Transformer-based Text Auto-encoder (T-TA) using TensorFlow 2.

Last update: Dec 13, 2022

Related tags

Overview

T-TA (Transformer-based Text Auto-encoder)

This repository contains codes for Transformer-based Text Auto-encoder (T-TA, paper: Fast and Accurate Deep Bidirectional Language Representations for Unsupervised Learning) using TensorFlow 2.

How to train T-TA using custom dataset

Prepare datasets. You need text line files.

Example:
```
Sentence 1.
Sentence 2.
Sentence 3.
```
Train the sentencepiece tokenizer. You can use the train_sentencepiece.py or train sentencepiece model by yourself.

Train T-TA model.
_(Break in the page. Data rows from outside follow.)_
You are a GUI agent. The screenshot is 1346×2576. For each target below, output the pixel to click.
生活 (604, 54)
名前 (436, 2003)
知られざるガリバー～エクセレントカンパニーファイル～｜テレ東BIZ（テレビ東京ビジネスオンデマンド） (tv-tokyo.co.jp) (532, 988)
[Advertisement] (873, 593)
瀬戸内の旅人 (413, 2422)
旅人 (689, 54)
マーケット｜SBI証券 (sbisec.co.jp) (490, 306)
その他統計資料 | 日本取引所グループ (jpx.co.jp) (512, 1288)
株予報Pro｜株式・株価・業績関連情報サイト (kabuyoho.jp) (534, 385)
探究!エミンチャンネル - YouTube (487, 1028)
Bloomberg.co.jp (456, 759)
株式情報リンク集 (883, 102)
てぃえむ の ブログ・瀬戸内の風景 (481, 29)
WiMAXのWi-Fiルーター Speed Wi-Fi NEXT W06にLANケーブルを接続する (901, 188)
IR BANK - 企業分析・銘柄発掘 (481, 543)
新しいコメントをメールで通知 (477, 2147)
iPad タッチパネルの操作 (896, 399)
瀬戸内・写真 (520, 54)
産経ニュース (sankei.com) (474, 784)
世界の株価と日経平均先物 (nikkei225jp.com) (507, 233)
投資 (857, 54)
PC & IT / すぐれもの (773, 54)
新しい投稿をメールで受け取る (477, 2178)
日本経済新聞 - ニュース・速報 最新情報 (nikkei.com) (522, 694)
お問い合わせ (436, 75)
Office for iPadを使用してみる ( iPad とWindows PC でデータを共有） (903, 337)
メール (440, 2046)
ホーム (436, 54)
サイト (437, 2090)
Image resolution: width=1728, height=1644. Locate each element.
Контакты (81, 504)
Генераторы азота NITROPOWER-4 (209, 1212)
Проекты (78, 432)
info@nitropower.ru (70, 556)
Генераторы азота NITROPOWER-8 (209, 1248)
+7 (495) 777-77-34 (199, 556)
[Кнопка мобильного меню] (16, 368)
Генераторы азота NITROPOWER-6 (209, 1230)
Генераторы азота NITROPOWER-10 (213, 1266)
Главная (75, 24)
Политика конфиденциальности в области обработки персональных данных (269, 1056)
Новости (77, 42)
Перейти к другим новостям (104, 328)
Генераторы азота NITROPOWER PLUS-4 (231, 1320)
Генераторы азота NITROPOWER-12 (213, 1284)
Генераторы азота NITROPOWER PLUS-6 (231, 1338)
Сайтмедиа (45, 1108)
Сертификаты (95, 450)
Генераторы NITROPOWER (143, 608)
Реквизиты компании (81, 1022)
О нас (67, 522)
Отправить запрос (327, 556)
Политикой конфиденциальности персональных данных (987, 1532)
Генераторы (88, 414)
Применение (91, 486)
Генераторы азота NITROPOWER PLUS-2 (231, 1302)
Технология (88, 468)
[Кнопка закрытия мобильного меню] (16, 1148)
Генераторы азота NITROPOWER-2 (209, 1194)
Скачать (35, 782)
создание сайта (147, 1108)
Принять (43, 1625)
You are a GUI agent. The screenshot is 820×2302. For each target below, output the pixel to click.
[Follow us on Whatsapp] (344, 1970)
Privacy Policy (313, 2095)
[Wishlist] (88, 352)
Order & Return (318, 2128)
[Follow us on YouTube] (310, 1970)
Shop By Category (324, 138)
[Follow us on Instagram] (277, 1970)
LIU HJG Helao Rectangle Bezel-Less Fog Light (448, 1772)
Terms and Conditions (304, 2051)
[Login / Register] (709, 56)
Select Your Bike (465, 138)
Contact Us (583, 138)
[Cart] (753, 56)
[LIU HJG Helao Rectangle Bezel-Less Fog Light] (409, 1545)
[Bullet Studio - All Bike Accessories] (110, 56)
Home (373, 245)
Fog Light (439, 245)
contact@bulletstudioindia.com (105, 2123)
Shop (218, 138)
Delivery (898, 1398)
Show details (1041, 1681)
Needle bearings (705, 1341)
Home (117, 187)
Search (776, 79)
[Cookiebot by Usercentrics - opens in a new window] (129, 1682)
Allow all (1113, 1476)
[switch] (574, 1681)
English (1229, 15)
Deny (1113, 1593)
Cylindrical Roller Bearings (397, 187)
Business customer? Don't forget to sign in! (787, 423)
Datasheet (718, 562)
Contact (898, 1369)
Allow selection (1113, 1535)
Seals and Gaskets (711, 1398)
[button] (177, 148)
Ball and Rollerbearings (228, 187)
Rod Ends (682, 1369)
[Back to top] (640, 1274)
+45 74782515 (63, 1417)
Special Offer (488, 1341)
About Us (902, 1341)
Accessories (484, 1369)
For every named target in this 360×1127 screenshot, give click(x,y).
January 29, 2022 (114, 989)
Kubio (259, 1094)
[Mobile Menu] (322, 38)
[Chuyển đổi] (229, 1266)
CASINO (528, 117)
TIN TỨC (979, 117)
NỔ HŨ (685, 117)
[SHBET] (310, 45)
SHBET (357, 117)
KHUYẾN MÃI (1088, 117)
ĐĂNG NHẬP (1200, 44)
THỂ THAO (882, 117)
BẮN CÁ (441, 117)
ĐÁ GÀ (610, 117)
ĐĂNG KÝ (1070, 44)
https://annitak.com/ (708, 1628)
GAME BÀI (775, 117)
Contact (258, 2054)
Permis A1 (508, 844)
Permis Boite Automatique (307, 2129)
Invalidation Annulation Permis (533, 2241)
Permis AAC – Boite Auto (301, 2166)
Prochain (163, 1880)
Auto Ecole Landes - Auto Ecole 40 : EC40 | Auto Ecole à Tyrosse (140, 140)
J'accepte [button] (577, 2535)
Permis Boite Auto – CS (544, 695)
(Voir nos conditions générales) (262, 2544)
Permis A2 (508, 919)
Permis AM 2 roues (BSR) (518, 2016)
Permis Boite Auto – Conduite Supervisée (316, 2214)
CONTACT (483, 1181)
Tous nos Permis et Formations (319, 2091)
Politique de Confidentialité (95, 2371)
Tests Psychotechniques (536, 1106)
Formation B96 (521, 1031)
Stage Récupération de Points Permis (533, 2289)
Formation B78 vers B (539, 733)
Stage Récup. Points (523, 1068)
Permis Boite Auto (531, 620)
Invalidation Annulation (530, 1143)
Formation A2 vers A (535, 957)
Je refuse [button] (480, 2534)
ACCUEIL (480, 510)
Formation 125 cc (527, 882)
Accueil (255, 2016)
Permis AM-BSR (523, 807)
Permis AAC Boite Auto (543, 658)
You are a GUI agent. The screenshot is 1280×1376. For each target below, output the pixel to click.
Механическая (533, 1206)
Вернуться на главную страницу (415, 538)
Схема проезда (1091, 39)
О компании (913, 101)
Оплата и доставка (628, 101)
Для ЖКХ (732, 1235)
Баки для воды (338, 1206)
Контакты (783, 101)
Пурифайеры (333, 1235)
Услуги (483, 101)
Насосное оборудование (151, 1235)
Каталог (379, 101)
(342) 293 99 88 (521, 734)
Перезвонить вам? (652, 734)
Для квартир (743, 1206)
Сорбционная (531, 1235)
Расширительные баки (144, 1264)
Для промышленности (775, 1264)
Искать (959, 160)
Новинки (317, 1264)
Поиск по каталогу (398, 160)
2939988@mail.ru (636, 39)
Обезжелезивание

Run train.py with customizable arguments. Here's the usage.

$ python train.py --help
usage: train.py [-h] [--train-data TRAIN_DATA] [--dev-data DEV_DATA] [--model-config MODEL_CONFIG] [--batch-size BATCH_SIZE] [--spm-model SPM_MODEL]
                [--learning-rate LEARNING_RATE] [--target-epoch TARGET_EPOCH] [--steps-per-epoch STEPS_PER_EPOCH] [--warmup-ratio WARMUP_RATIO]

optional arguments:
    -h, --help            show this help message and exit
    --train-data TRAIN_DATA
    --dev-data DEV_DATA
    --model-config MODEL_CONFIG
    --batch-size BATCH_SIZE
    --spm-model SPM_MODEL
    --learning-rate LEARNING_RATE
    --target-epoch TARGET_EPOCH
    --steps-per-epoch STEPS_PER_EPOCH
    --warmup-ratio WARMUP_RATIO

I want to train models until the designated steps, so I added the steps_per_epoch and target_epoch arguments. The total steps will be the steps_per_epoch * target_epoch.

(Optional) Test your model using KorSTS data. I trained my model with the Korean corpus, so I tested it using KorSTS data. You can evaluate KorSTS score (Spearman correlation) using evaluate_unsupervised_korsts.py. Here's the usage.

$ python evaluate_unsupervised_korsts.py --help
usage: evaluate_unsupervised_korsts.py [-h] --model-weight MODEL_WEIGHT --dataset DATASET

optional arguments:
    -h, --help            show this help message and exit
    --model-weight MODEL_WEIGHT
    --dataset DATASET
$ # To evaluate on dev set
$ # python evaluate_unsupervised_korsts.py --model-weight ./path/to/checkpoint --dataset ./path/to/dataset/sts-dev.tsv

Training details

Training data: lovit/namuwikitext
Peak learning rate: 1e-4
learning rate scheduler: Linear Warmup and Linear Decay.
Warmup ratio: 0.05 (warmup steps: 1M * 0.05 = 50k)
Vocab size: 15000
num layers: 3
intermediate size: 2048
hidden size: 512
attention heads: 8
activation function: gelu
max sequence length: 128
tokenizer: sentencepiece
Total steps: 1M
Final validation accuracy of auto encoding task (ignores padding): 0.5513
Final validation loss: 2.1691

Unsupervised KorSTS

Model	Params	development	test
My Implementation	17M	65.98	56.75
-	-	-	-
Korean SRoBERTa (base)	111M	63.34	48.96
Korean SRoBERTa (large)	338M	60.15	51.35
SXLM-R (base)	270M	64.27	45.05
SXLM-R (large)	550M	55.00	39.92
Korean fastText	-	-	47.96

KorSTS development and test set scores (100 * Spearman Correlation). You can check the details of other models on this paper (KorNLI and KorSTS: New Benchmark Datasets for Korean Natural Language Understanding).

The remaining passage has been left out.